> TASK DIRECTIONS:
Please copy out every line in the entries that includes the word "Back".

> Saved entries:
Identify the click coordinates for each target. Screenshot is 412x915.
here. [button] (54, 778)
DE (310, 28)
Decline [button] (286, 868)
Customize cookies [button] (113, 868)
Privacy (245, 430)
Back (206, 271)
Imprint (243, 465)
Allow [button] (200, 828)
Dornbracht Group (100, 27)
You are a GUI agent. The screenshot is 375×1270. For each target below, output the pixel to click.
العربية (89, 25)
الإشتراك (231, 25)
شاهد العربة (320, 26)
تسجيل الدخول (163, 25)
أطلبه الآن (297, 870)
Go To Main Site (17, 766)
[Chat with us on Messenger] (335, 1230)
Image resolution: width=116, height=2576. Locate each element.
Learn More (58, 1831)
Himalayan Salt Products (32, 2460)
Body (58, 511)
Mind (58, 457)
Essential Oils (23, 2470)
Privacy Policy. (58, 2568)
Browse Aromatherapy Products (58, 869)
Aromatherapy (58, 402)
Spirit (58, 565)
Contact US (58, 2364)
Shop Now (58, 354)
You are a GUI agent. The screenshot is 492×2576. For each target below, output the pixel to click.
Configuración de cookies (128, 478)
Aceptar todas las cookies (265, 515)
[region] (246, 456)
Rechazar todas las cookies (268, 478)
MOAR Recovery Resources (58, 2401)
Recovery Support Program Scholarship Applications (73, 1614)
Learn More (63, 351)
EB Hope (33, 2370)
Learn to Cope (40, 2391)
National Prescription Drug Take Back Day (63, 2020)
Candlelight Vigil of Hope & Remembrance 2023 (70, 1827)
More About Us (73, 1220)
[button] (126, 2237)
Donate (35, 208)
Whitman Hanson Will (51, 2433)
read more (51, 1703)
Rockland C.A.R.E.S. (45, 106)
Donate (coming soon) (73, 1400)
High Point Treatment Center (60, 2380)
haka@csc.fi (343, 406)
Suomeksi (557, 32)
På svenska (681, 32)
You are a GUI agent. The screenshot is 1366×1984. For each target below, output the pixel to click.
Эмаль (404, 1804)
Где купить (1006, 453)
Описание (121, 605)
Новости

> RESPONSE TO THE EXERCISE:
Back (206, 271)
National Prescription Drug Take Back Day (63, 2020)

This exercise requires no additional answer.